Tasmania has made progress in charging infrastructure. The Australian states’ Premier Peter Gutwein has formally opened the Electric Highway Tasmania, a state-wide fast-charging network. It comprises twelve 50 kW chargers as well as two ultra-rapid chargers.
The connected charging sites can be found at Burnie, Devonport, Scottsdale, St Helens, Swansea, Derwent Bridge, Queenstown, Kempton, New Norfolk, Geeveston, Hobart, and Launceston across Tasmania.
The two ultra-rapid charging stations at Campbell City and Kings Meadows provide charging charges at up to 350kW and count toward the Electric Highway Tasmania (EHT).
Says Clive Attwater, the managing director of EHT: “The establishment of a truly statewide network means any electric vehicle capable of 200 kilometres on one charge can now comfortably drive almost anywhere within the state and know that they will be able to charge their vehicle to 80 per cent in less than an hour.”

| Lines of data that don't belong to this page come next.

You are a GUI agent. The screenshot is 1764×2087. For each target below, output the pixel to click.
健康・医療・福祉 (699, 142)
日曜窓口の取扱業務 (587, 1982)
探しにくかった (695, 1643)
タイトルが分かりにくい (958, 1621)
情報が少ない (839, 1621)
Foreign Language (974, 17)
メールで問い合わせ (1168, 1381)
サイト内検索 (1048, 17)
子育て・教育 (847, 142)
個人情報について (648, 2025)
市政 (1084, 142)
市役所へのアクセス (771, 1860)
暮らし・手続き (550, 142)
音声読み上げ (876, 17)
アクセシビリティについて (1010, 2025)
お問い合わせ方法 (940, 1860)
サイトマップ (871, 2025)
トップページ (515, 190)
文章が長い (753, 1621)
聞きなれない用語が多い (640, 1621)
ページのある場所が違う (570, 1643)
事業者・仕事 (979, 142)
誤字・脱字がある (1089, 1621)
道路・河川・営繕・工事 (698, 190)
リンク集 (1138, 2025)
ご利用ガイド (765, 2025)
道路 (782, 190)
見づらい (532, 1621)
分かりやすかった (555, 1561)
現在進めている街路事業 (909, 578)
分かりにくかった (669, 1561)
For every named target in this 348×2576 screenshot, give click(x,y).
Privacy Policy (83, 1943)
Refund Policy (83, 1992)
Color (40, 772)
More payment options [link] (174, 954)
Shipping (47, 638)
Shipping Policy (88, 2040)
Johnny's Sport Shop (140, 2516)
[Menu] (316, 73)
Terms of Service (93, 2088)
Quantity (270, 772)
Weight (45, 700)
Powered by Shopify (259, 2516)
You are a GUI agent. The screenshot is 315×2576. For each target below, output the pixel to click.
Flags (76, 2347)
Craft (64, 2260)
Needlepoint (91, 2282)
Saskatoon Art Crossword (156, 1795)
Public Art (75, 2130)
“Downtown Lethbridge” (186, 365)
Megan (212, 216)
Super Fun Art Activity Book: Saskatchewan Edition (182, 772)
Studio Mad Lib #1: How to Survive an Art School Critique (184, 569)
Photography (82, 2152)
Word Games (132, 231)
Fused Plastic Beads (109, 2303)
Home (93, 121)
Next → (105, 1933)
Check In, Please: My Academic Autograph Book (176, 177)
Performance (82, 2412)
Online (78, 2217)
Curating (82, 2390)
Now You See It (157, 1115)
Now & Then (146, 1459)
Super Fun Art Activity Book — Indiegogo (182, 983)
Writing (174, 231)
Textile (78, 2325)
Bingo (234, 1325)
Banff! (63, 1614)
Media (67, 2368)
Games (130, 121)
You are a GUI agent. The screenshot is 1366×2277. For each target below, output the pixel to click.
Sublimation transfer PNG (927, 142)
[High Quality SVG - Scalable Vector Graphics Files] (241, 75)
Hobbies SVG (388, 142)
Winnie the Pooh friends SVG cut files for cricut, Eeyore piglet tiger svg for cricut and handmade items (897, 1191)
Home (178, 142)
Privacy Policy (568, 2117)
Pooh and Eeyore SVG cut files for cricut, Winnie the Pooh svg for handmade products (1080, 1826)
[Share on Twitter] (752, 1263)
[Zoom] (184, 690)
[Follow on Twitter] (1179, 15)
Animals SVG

The Tasmanian government and municipalities had backed the network through grants of $525,930 to the twelve sites. These were allocated through a scheme announced in 2019 when Tasmanian organisations were asked to purchase and install DC charging stations. To receive funding of up to $50,000, these sites had to be open to the public and provide a minimum charge rate of 50kW.
The two ultra-rapid charging stations had been funded by Evie, which beat Chargefox to it, respectively, with extra funding assist from the Australian Renewable Power Company (ARENA). Chargefox was initially meant to ship Tasmania’s first ultra-rapid charger in Campbell City, as was reported back in September 2019 only for Evie Networks joining the call for fast-charging the sunburnt continent.
Although Australia’s governing Liberal Party has been notoriously slow on measures to support the uptake of electrification of transport, Tasmania’s Liberal Party government has taken a more active approach for a few years and also runs a dedicated Climate Change Office. The most recent measure announced last November sees the government pledging full fleet electrification by 2030. An initiative for emission-free buses is also underway to determine whether hydrogen or electricity is more appropriate.
Tasmania is about the same size as Ireland and boasts virgin forests over one-third of the entire island as well as endless wind, solar and wave energy, should these be appropriately harnessed.